Firm Says Webster's Statements Are False
latimes.com
NEW YORK -- One of the nation's biggest accounting firms Monday accused William H. Webster, who has been tapped to head the new federal accounting oversight board, of making "false and misleading statements" about his awareness of financial problems at a small company for which he had been a director.
The lawsuit by BDO Seidman deepens the controversy over Webster's appointment to the board, though he said Monday he stood by his previous statements about the company and his dealings with BDO.
Revelations about Webster's service as a director at U.S. Technologies Inc. last week triggered a new crisis of confidence in Securities and Exchange Commission Chairman Harvey L. Pitt, who had championed Webster for the oversight post.
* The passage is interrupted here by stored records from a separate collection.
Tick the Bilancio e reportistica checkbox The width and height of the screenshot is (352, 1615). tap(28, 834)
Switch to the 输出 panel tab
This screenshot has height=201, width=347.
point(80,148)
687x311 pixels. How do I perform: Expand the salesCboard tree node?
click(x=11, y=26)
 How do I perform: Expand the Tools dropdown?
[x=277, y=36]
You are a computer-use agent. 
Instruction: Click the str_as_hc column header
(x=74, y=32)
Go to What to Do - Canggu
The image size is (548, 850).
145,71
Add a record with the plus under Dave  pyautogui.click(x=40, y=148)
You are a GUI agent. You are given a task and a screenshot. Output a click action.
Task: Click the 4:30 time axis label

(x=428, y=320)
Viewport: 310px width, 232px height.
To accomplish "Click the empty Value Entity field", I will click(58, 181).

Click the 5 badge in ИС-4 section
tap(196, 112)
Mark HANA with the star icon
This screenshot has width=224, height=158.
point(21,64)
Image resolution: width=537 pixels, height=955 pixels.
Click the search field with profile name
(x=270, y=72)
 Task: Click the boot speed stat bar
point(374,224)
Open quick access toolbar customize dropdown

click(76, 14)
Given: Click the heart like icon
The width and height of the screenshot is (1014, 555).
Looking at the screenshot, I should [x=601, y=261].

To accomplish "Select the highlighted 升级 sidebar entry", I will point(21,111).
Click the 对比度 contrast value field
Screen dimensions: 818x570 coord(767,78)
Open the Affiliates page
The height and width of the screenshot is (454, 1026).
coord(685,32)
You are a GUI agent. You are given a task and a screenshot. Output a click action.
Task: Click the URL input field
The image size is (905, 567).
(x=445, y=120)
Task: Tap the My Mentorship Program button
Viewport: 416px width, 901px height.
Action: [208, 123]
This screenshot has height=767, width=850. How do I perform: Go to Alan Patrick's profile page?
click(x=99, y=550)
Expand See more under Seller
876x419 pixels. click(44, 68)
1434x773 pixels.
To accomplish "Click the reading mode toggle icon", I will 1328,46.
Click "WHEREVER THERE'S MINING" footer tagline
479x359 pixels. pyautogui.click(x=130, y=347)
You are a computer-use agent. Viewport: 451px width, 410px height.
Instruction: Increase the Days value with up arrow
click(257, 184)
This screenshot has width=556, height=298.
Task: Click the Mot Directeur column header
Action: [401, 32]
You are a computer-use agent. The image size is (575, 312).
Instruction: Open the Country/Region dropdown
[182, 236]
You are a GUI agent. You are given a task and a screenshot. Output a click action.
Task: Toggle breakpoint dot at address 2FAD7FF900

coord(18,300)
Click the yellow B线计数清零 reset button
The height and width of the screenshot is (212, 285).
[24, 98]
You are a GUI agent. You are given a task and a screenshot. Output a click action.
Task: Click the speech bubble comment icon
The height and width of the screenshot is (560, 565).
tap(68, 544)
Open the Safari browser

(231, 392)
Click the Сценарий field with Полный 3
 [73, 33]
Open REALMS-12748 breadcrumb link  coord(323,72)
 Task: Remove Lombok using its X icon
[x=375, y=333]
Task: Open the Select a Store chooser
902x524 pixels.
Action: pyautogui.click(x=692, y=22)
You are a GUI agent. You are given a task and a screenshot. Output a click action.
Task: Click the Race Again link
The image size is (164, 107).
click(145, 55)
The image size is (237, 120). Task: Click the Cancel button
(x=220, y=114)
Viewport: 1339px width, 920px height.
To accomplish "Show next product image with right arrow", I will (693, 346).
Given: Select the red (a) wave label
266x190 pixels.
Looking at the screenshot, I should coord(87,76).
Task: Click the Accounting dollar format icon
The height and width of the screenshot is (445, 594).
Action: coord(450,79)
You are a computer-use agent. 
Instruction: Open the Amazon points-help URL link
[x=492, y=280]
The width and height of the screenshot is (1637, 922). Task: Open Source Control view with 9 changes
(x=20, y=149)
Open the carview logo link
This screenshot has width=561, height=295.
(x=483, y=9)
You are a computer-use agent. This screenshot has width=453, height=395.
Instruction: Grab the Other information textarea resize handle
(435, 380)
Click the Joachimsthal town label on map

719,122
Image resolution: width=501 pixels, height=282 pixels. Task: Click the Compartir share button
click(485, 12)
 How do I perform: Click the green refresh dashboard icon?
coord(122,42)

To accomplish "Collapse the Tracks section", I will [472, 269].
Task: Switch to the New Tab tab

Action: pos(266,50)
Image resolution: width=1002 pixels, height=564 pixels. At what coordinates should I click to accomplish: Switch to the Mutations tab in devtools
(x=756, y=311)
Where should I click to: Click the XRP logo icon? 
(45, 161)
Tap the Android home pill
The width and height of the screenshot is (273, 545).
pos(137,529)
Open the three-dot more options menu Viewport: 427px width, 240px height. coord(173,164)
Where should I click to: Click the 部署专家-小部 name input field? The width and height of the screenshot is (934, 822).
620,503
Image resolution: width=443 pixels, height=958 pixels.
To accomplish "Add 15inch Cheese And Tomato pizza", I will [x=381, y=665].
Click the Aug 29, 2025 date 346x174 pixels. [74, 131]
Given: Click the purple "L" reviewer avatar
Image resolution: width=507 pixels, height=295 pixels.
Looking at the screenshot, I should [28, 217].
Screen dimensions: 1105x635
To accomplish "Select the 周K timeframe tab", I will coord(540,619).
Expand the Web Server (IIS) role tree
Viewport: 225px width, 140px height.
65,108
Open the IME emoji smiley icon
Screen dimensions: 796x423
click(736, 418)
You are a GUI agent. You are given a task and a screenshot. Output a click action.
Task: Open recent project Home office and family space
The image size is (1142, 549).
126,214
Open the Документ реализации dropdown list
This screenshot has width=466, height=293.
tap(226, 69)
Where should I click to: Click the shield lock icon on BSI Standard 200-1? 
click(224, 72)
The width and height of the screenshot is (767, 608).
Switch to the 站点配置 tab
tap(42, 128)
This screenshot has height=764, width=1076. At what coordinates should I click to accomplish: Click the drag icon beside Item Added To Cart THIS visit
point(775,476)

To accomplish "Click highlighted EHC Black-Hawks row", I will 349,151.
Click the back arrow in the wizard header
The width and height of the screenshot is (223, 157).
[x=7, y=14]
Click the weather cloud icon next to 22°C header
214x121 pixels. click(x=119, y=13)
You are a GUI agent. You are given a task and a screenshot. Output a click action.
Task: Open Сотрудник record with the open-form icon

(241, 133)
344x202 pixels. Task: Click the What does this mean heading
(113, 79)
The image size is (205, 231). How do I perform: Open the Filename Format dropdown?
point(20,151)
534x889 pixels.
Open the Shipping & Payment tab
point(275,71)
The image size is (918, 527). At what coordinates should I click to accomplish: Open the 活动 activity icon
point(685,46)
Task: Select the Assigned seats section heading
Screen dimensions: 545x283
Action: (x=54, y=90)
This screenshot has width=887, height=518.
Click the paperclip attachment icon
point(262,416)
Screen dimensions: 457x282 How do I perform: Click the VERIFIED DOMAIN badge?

BDO Seidman said it told Webster of accounting troubles at U.S. Technologies a month before the company fired the accounting firm in 2001.
Webster's comments last week to the Washington Post, in which he said BDO did not inform him of the problems until after the termination, are "false and misleading," the firm said in a lawsuit filed in federal court in Washington.
BDO petitioned the court for permission to release confidential information the firm said would prove that it warned Webster and other members of U.S. Technologies' audit committee on July 13, 2001, about significant "internal control" problems. U.S. Technologies replaced BDO as its auditor Aug. 16, 2001.
The timing of the warning has become an "issue of national interest" because of the controversy over Webster's appointment to the accounting board, the suit said.
Webster, 78, is a former federal judge and former director of the FBI and the CIA.